New York city at the end of the 1990s resonates March's 1928 poem. As the policing of the city's nightlife and public space becomes more and more repressive, opportunities for social contact and self-expression continue to diminish. The illicit and criminal relationships explored in March's poem stand in sharp contrast to the increasingly sanitized sexual landscape of the city and present alternatives to normative modes of intimacy and sociality. The impulse to stage this poem at this historical moment was well informed, and musical theatre seemed particularly well suited to capture the fluid sexual lifestyle and moral abandon of March's characters. Unfortunately, neither MTC nor the Public Theatre managed to present what makes the story so timely or engaging.

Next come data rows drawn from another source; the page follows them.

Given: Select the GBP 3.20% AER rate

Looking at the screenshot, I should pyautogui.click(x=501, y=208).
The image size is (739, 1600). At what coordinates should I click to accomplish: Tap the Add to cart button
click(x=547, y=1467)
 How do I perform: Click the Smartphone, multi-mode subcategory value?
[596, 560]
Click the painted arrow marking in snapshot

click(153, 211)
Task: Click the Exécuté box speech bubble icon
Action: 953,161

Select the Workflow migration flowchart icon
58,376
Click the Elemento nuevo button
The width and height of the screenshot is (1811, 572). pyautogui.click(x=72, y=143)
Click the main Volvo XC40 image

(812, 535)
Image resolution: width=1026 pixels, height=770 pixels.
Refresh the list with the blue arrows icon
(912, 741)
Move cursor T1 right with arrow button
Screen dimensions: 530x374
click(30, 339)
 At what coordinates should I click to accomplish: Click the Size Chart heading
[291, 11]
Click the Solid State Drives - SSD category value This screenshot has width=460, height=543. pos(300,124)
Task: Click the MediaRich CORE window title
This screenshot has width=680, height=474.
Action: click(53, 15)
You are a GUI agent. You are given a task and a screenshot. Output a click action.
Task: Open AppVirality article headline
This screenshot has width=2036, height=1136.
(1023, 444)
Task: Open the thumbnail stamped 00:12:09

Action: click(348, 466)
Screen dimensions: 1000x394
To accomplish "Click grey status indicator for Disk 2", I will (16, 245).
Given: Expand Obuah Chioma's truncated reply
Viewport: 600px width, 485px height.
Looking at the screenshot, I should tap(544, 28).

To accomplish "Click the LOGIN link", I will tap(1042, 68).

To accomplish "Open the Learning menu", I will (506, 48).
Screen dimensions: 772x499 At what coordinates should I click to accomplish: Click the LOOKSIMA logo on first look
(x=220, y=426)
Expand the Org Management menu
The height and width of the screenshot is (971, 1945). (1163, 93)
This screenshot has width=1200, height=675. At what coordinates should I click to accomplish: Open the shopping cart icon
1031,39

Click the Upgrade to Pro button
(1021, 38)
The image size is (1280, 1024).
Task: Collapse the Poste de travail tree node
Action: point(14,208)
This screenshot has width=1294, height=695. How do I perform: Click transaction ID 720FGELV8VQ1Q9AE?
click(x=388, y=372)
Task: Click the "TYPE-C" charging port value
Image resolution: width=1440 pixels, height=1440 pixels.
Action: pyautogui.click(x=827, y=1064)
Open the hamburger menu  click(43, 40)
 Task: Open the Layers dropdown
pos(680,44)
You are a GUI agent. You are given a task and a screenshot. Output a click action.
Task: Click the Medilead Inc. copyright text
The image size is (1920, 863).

The scale of MTC's Off-Broadway production was more amenable to the intimacy of a party in a cramped Manhattan tenement. The band performed backstage, visible through venetian blinds of apartment windows. The platform serving as the apartment relied on only a few pieces of furniture to suggest a one-room flat. Throughout the show, the apartment fragmented into jagged segments that could be rearranged, giving the audience the sense they were viewing it from different angles (now the bed, now the bathtub would be in the front). The action played literally at the audience's feet in the small theatre. Yet the sense of a party was never fully realized. In an effort to dramatize Queenie and Burrs's abusive relationship, the sociality and [End Page 145] ensemble nature of the story was subordinated to the individualized psychology of the four principal parts (Queenie, Burrs, Kate, and Black). Through maudlin ballads, these characters were shallowly sketched into melodramatic figures, with Queenie the fallen woman terrorized by the vicious Burrs (one song trying to articulate the psychology of an abusive relationship bore the unfortunate title...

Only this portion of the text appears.